Content of this article

I made a package that can compare morphological analyzers with Python.
Works with Python2.7 and Python3.x.
Supports 4 morphological analyzers
Can be installed with pip. pip install Japanese Tokenizer
Package URL
However, Windows is not good. Sorry.

Package features

Provides a simple interface for word splitting
The operation of "word division-> filtering by stop word and part of speech" is completed in one line
4 types of Mecab, Juman, Juman ++, Kytea can be called with the same interface
Can be used in practice
It has been used everywhere in Insight-tech Co., Ltd. for over a year and a half.
Even millions of texts are processed fairly quickly
Actually, it works faster than the original pyknp (v0.3)
Provides a simple interface for adding dictionaries
Supports neologd dictionaries and csv user dictionaries
mecab only

How to use

Preparation

Make file has been set up in the Github repository.

If you can make it, install it manually. Please refer to this section to install.

Sample code

A sample is shown in python3.x. If you want to see the sample for python2.x, [example code](https://github.com/Kensuke- See Mitsuzawa / JapaneseTokenizers / blob / master / examples / examples.py).

The part of speech system is summarized in detail on this page. The part of speech system of Juman / Human ++ is also described, so if you want to perform part of speech filtering with Juman / Human ++, please switch and use it.

By the way, you can also use the neologd dictionary in Human / Human ++. Please see this article. I made a script to make the neologd dictionary usable in juman / juman ++

The only difference between Mecab, Juman / Human ++, and Kytea is the class they call. It inherits the same common class.

Morphological analysis with mecab

Introducing how to use Version 1.3.1.

import JapaneseTokenizer
#Select a dictionary type."neologd", "all", "ipadic", "user", ""Can be selected.
mecab_wrapper = JapaneseTokenizer.MecabWrapper(dictType='neologd')
#Define the part of speech you want to acquire.
pos_condition = [('noun', '固有noun'), ('adjective', 'Independence')]

sentence = "The Islamic Republic of Iran, commonly known as Iran, is an Islamic republic in West Asia and the Middle East. Also known as Persia or Persia."
#Morpheme division,Part of speech filtering,Complete listing in one line
print(mecab_wrapper.tokenize(sentence).filter(pos_condition).convert_list_object())

Then the result looks like this:

['Iran Islamic Republic', 'Iran', 'West Asia', 'Middle East', 'Islamic republic', 'Persia', 'Persia']

Morphological analysis with juman / juman ++

It's basically the same as mecab. Only the class to call is different.

For Juman

from JapaneseTokenizer import JumanWrapper
tokenizer_obj = JumanWrapper()
#Define the part of speech you want to acquire.
pos_condition = [('noun', '固有noun'), ('noun', 'Place name'), ('noun', 'Organization name'), ('noun', '普通noun')]

sentence = "The Islamic Republic of Iran, commonly known as Iran, is an Islamic republic in West Asia and the Middle East. Also known as Persia or Persia."
#Morpheme division,Part of speech filtering,Complete listing in one line
print(tokenizer_obj.tokenize(sentence).filter(pos_condition).convert_list_object())

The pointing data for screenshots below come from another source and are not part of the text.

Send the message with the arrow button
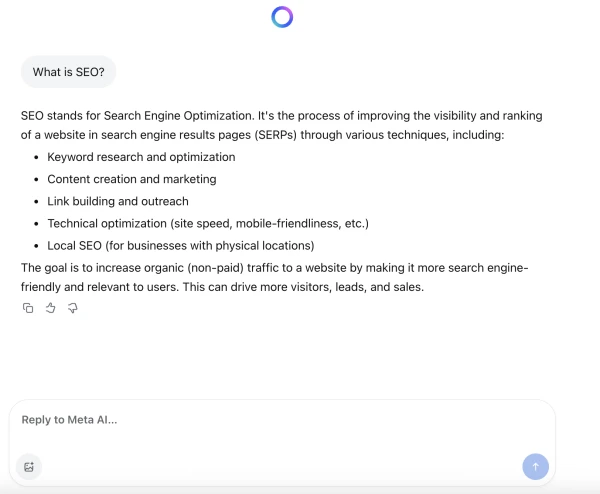This screenshot has width=600, height=494. tap(535, 466)
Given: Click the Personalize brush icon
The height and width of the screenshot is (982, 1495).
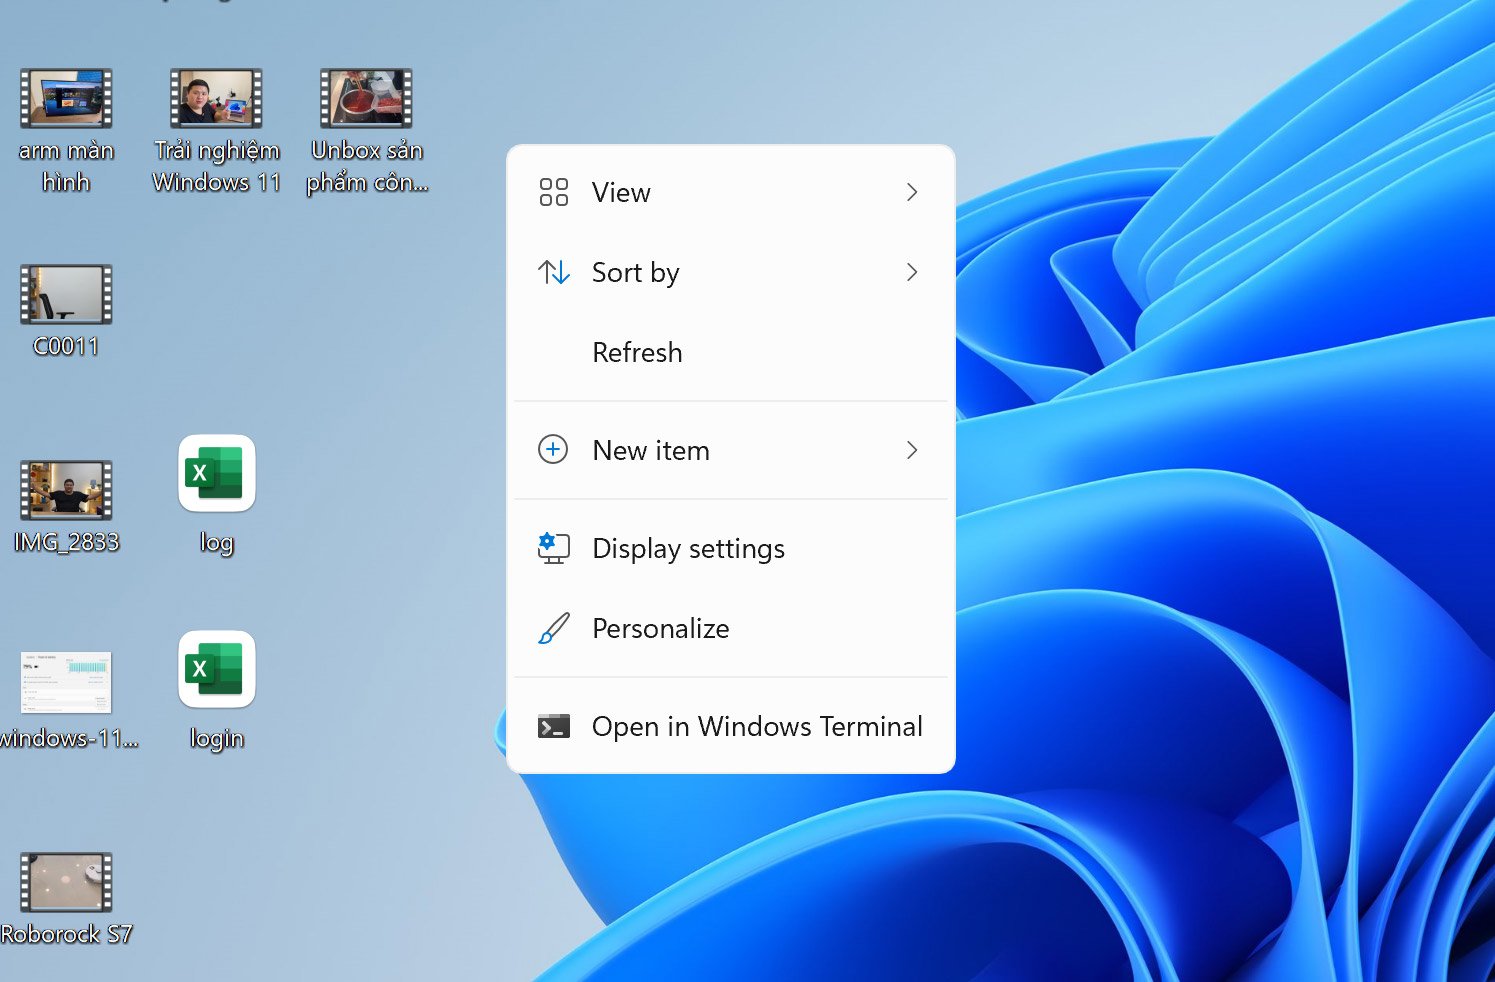Looking at the screenshot, I should point(553,628).
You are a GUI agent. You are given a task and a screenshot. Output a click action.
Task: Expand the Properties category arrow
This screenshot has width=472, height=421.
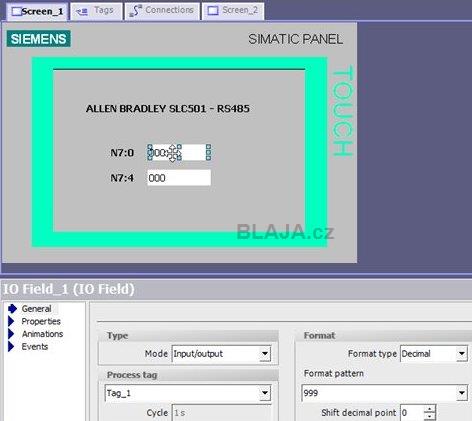(11, 321)
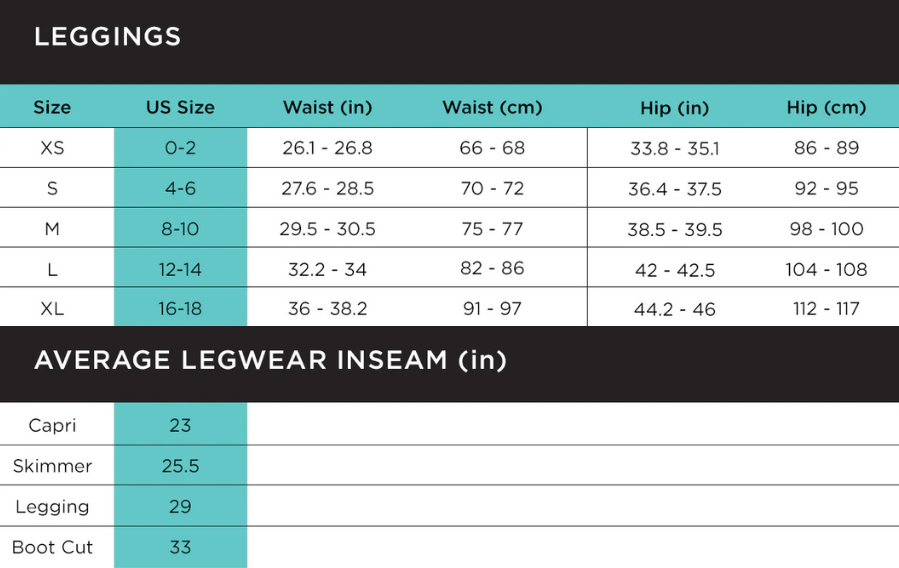Click the Average Legwear Inseam heading

coord(270,360)
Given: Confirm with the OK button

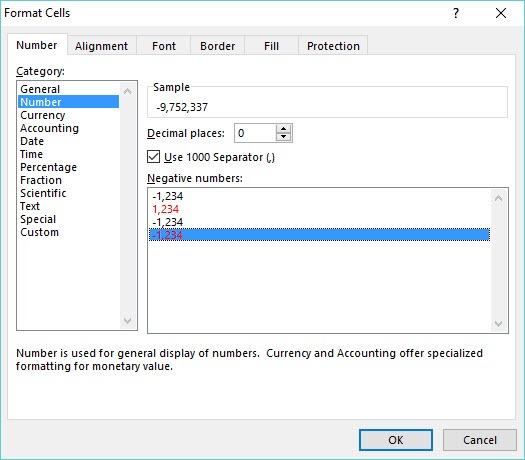Looking at the screenshot, I should coord(396,440).
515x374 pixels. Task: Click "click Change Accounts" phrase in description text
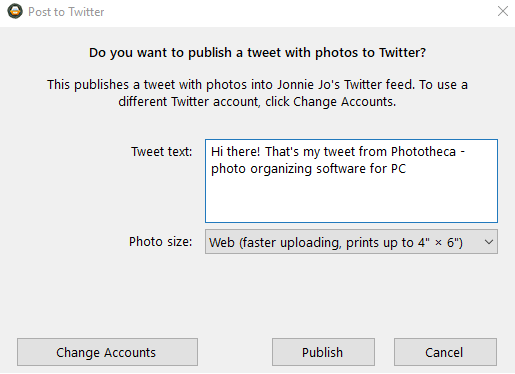pyautogui.click(x=330, y=102)
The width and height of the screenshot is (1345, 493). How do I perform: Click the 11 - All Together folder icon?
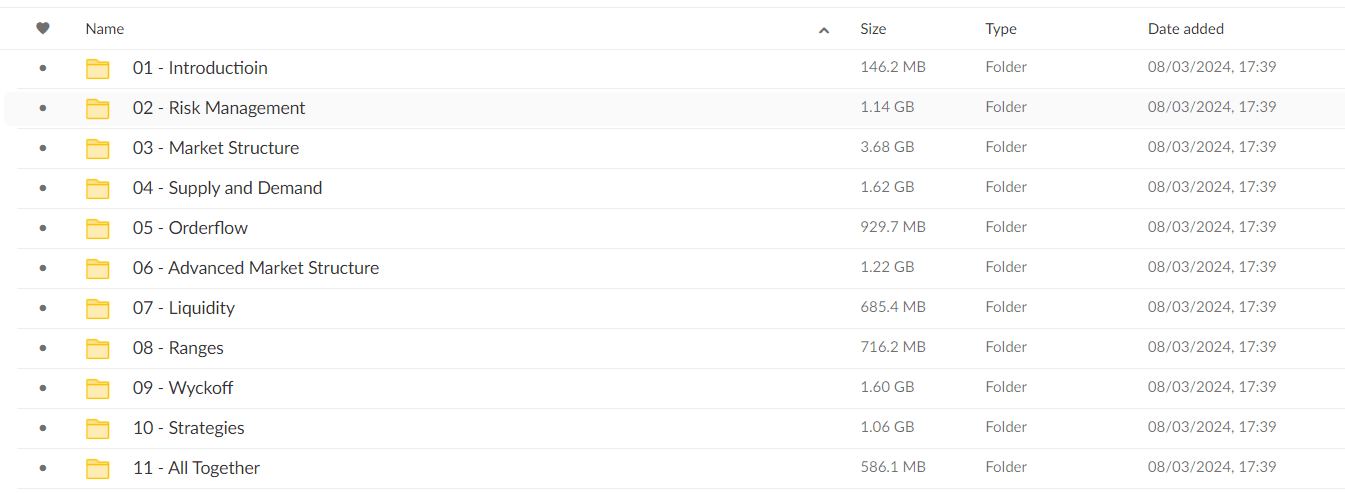click(97, 468)
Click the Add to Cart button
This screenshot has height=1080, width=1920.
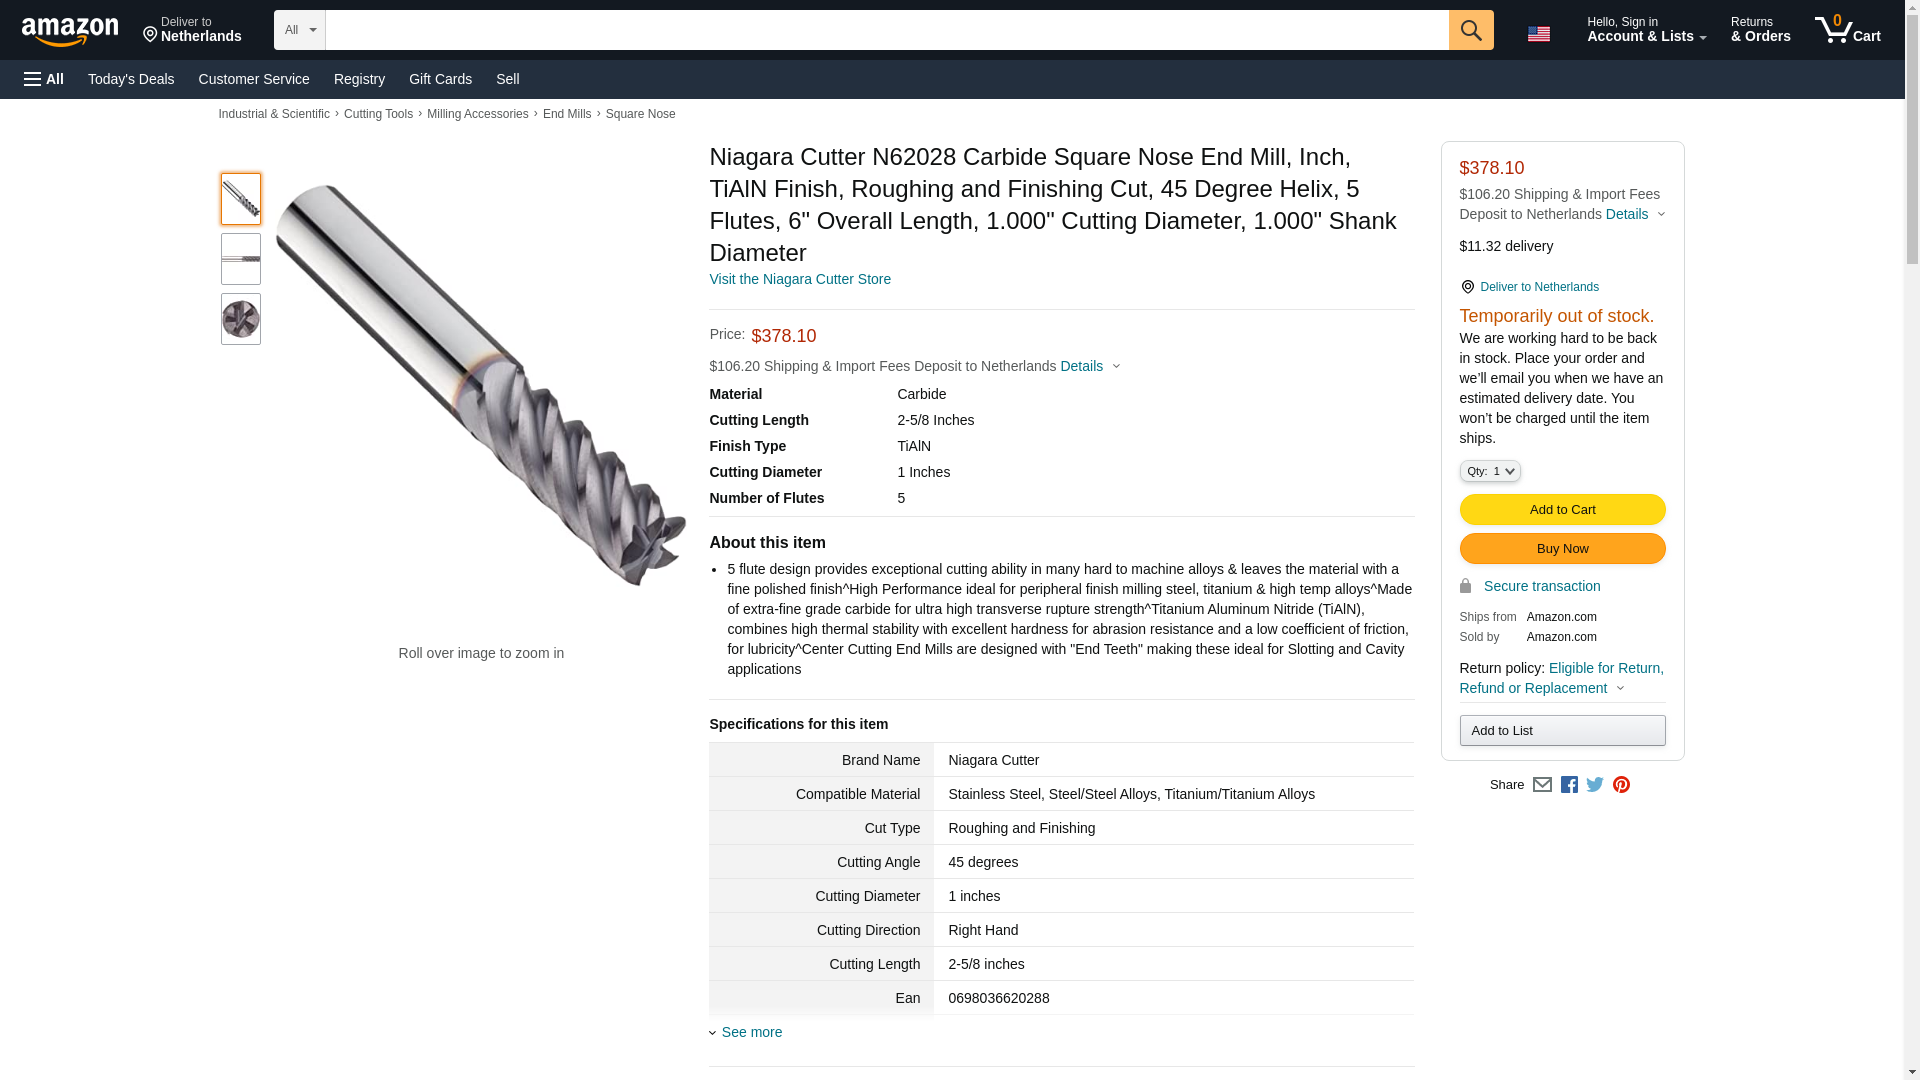1562,510
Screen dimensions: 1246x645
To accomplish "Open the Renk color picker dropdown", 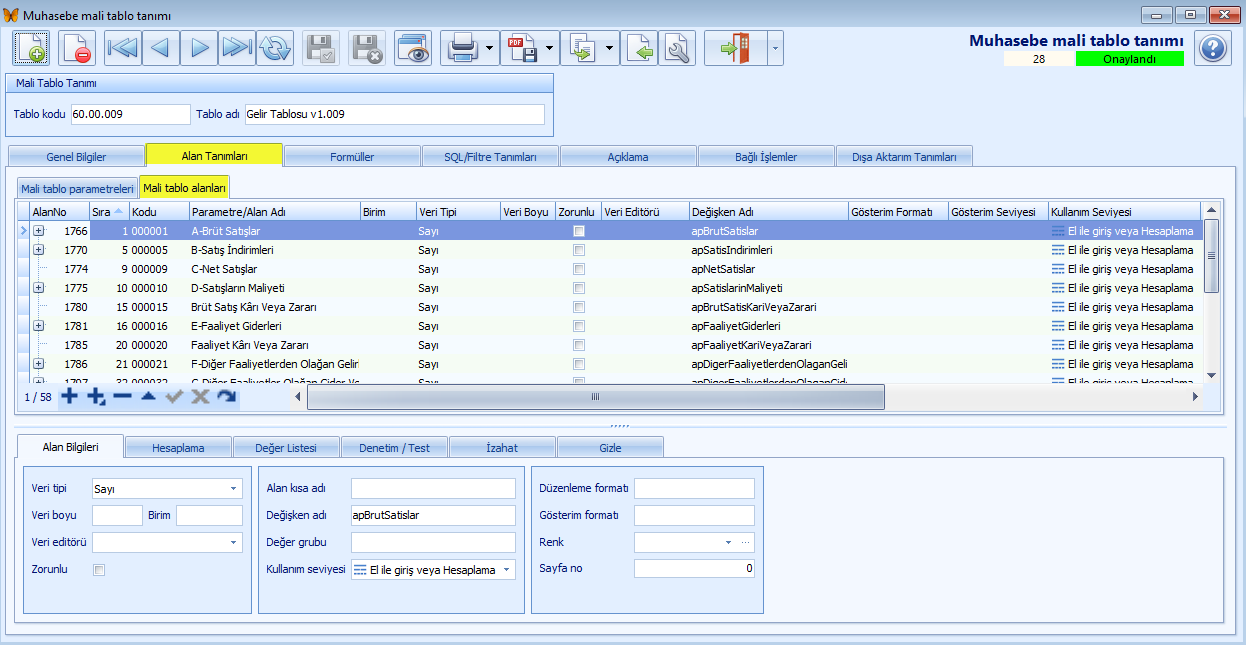I will point(728,542).
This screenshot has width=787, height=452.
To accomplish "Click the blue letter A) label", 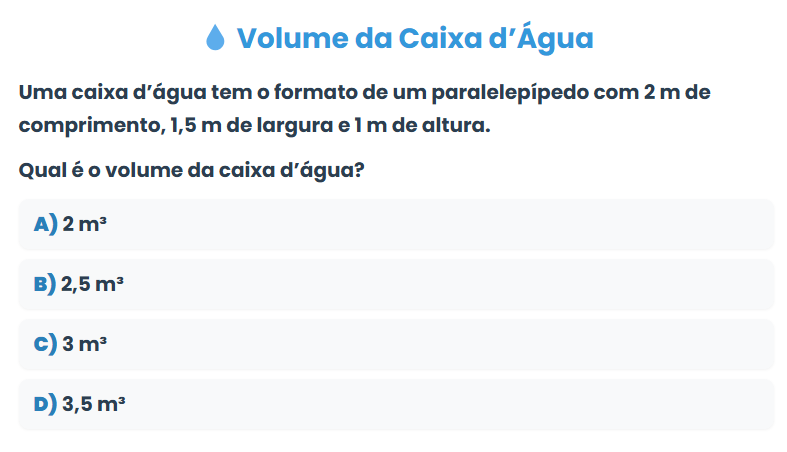I will click(45, 225).

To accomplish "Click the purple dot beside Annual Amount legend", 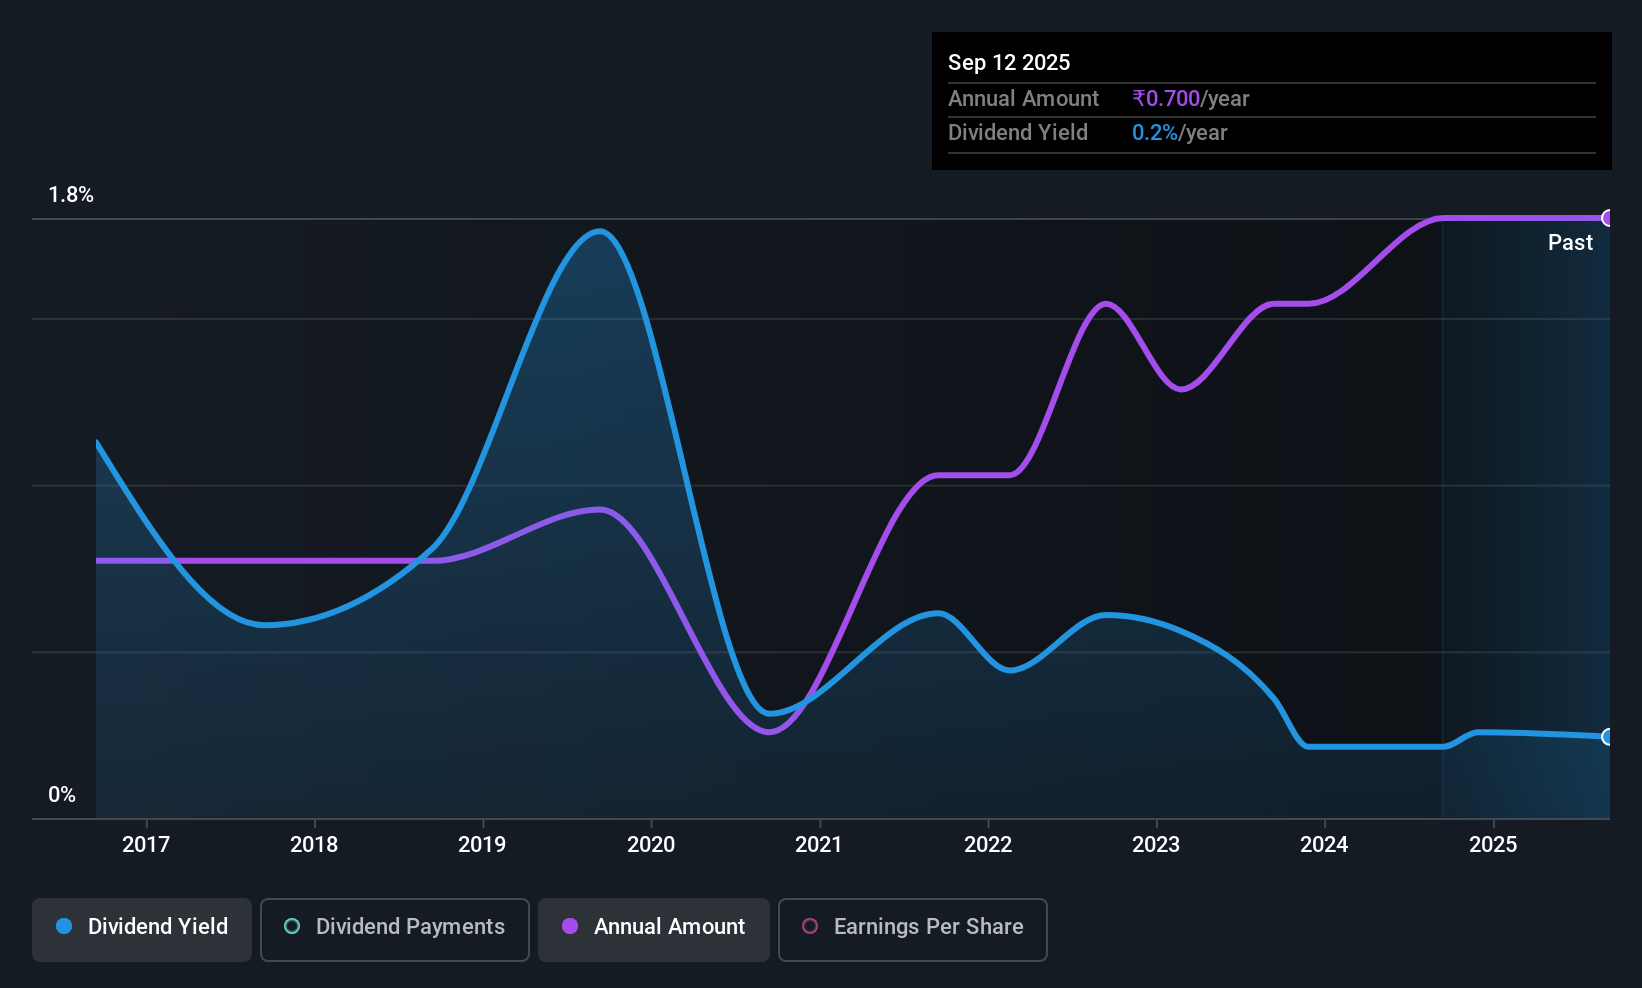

['Iran', 'Islam', 'Kyowa', 'Country', 'Known as', 'Iran', 'West', 'Asia', 'Middle East', 'Islam', 'Kyowa', 'System', 'Country家', 'Persia', 'Persia']

For Juman ++

from JapaneseTokenizer import JumanppWrapper
tokenizer_obj = JumanppWrapper()
#Define the part of speech you want to acquire.
pos_condition = [('noun', '固有noun'), ('noun', 'Place name'), ('noun', 'Organization name'), ('noun', '普通noun')]

sentence = "The Islamic Republic of Iran, commonly known as Iran, is an Islamic republic in West Asia and the Middle East. Also known as Persia or Persia."
#Morpheme division,Part of speech filtering,Complete listing in one line
print(tokenizer_obj.tokenize(sentence).filter(pos_condition).convert_list_object())

['Iran', 'Islam', 'Republic', 'Known as', 'Iran', 'West', 'Asia', 'Middle East', 'Islam', 'Republic', 'Nation', 'Persia', 'Persia']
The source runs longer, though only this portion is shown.